● **任务说明**
A. 请列出这段 Elasticsearch 配置原文的索引模板映射中类型为 keyword 的全部字段名。
B. 把这段 Elasticsearch 配置原文中以“# 创建 ILM 策略”开头的那一段改写成简短的要点列表,保留各阶段的关键设置。
C. 请接着这段 Elasticsearch 配置原文最后一行往下写。

● **引用原文**
· · · · · · ·

三、存储检索与冷热分层(以 Elasticsearch 为例)
1) 索引模板与生命周期策略(ILM)
# 创建 ILM 策略:热7天,温30天,冷180天
curl -X PUT http://es-1:9200/_ilm/policy/log-ilm -H 'Content-Type: application/json' -d '
{
"policy": {
"phases": {
"hot": { "actions": { "rollover": { "max_age": "7d", "max_size": "50gb" } } },
"warm": { "min_age": "7d", "actions": { "shrink": { "number_of_shards": 1 } } },
"cold": { "min_age": "30d", "actions": { "freeze": {} } },
"delete": { "min_age": "180d", "actions": { "delete": {} } }
}
}
}'
2) 索引模板
curl -X PUT http://es-1:9200/_index_template/log-template -H 'Content-Type: application/json' -d '
{
"index_patterns": ["log-audit-*"],
"template": {
"settings": {
"index.lifecycle.name": "log-ilm",
"number_of_shards": 3
},
"mappings": {
"properties": {
"@timestamp": { "type": "date" },
"env": { "type": "keyword" },
"app": { "type": "keyword" },
"trace_id": { "type": "keyword" },
"user": { "type": "keyword" },
"action": { "type": "keyword" },
"result": { "type": "keyword" },
"severity": { "type": "keyword" }
}
}
}
}'
四、审计规则与告警联动(示例)

· · · · · · ·

(点击目标数据)

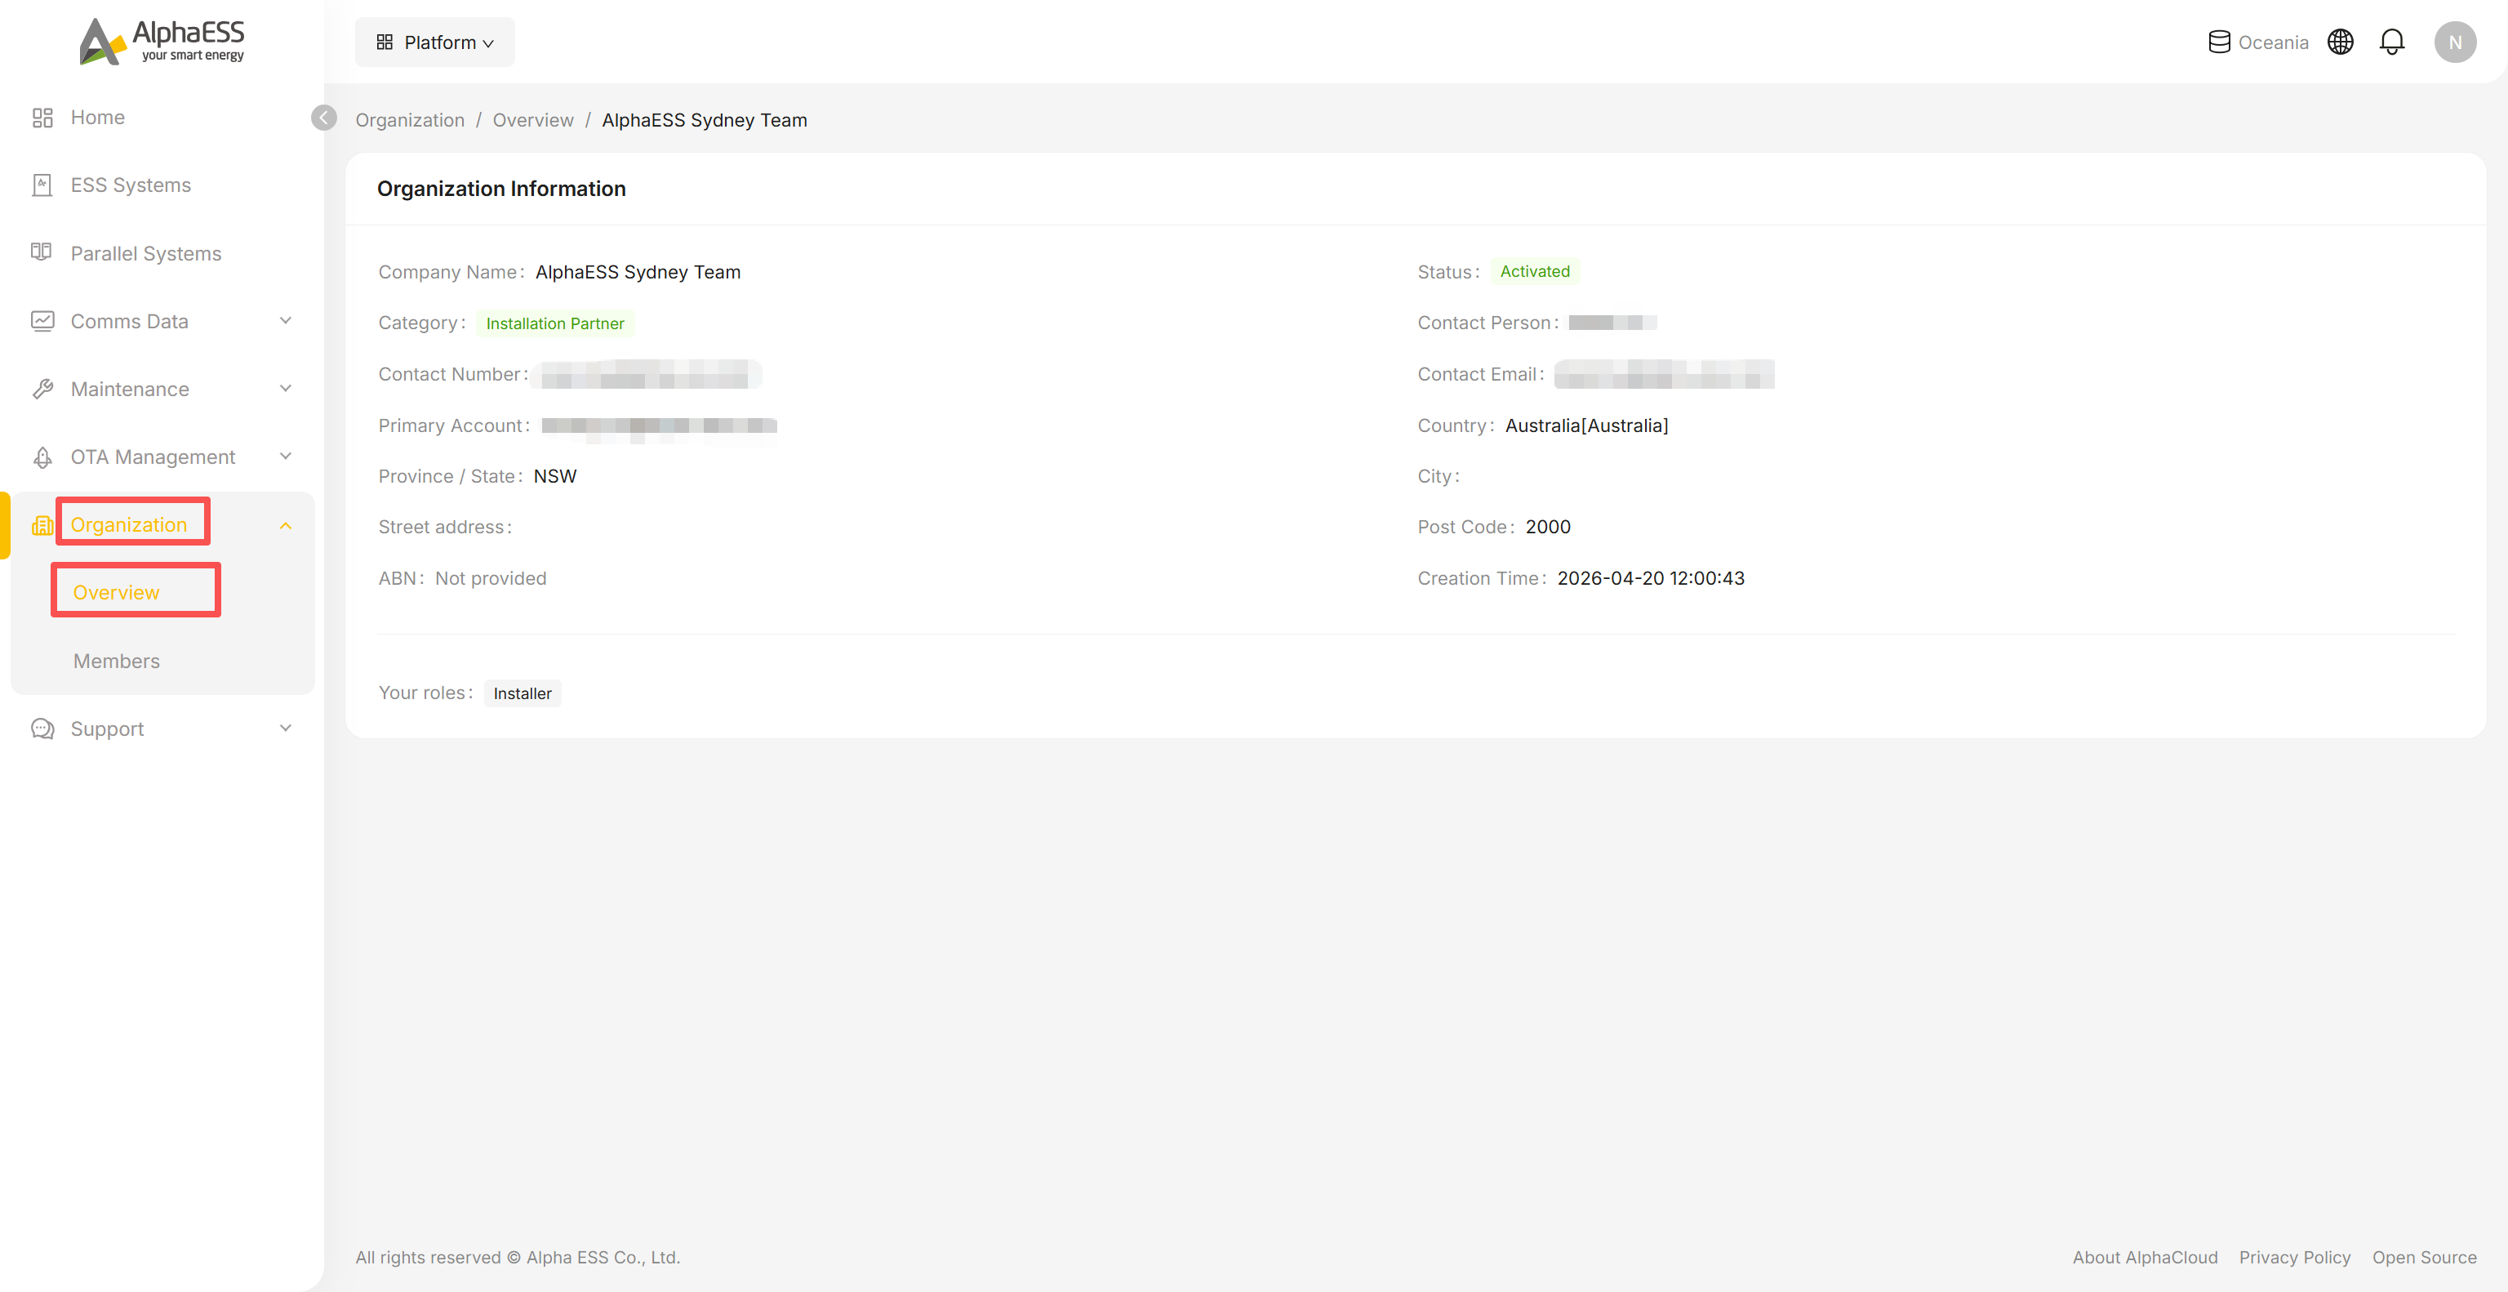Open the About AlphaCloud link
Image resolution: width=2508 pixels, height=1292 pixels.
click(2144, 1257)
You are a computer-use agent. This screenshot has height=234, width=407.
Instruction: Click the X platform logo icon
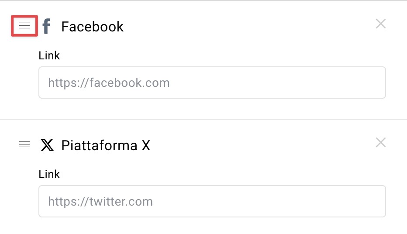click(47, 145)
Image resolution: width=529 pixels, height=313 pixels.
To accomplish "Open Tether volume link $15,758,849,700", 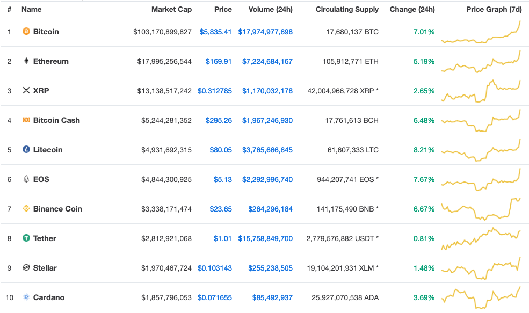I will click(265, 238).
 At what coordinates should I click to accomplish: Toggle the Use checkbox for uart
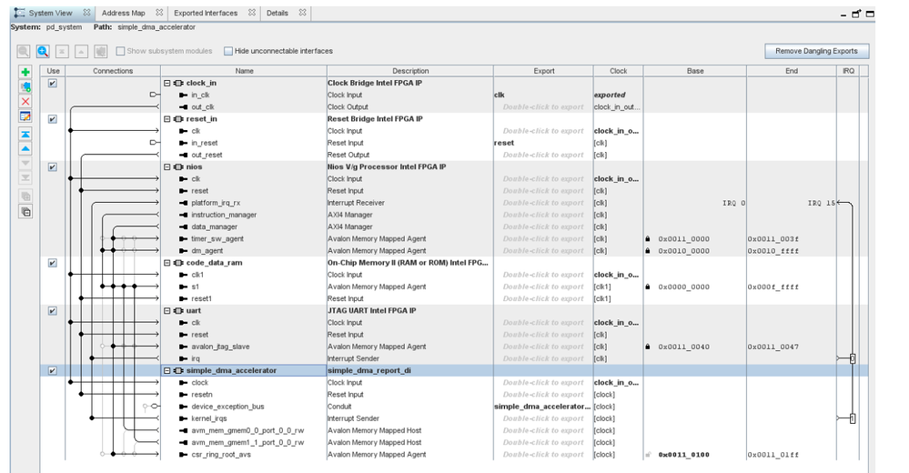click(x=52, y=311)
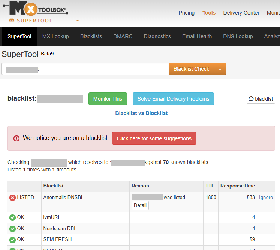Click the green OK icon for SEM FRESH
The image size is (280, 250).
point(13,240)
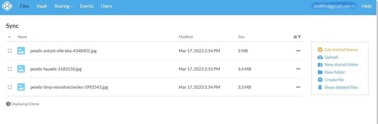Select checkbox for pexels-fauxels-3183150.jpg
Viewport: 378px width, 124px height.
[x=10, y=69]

· · · · · · ·

● **各题答案**
A. env、app、trace_id、user、action、result、severity

B.
- 策略名为 log-ilm,通过 PUT 请求发送到 http://es-1:9200/_ilm/policy/log-ilm。
- 热阶段:执行滚动(rollover),条件为 max_age 7d、max_size 50gb。
- 温阶段:min_age 为 7d,将分片收缩为 1 个。
- 冷阶段:min_age 为 30d,执行冻结。
- 删除阶段:min_age 为 180d,删除索引。

C.
规则:同一账号 5 分钟内 3 次失败登录触发告警(可落地到 SIEM/Prometheus Alertmanager)
# 规则逻辑示意(伪配置)
rule: audit_login_fail
match:
action: "login"
result: "fail"
group_by: "user"
window: "5m"
threshold: 3
severity: "high"
notify: ["alertmanager", "ticket"]
告警联动脚本示例(调用工单系统 API)
#!/usr/bin/env bash
API="https://itsm.example.com/api/ticket"
TOKEN="xxxx"
curl -s -X POST "$API" \
-H "Authorization: Bearer $TOKEN" \
-H "Content-Type: application/json" \
-d '{"title":"审计告警:异常登录","priority":"P1","desc":"5分钟内3次失败登录"}'
五、Kubernetes 审计日志接入示例
1) K8s 审计策略(/etc/kubernetes/audit-policy.yaml)
apiVersion: audit.k8s.io/v1
kind: Policy
rules:
- level: Metadata
verbs: ["create","update","delete"]
resources:
- group: ""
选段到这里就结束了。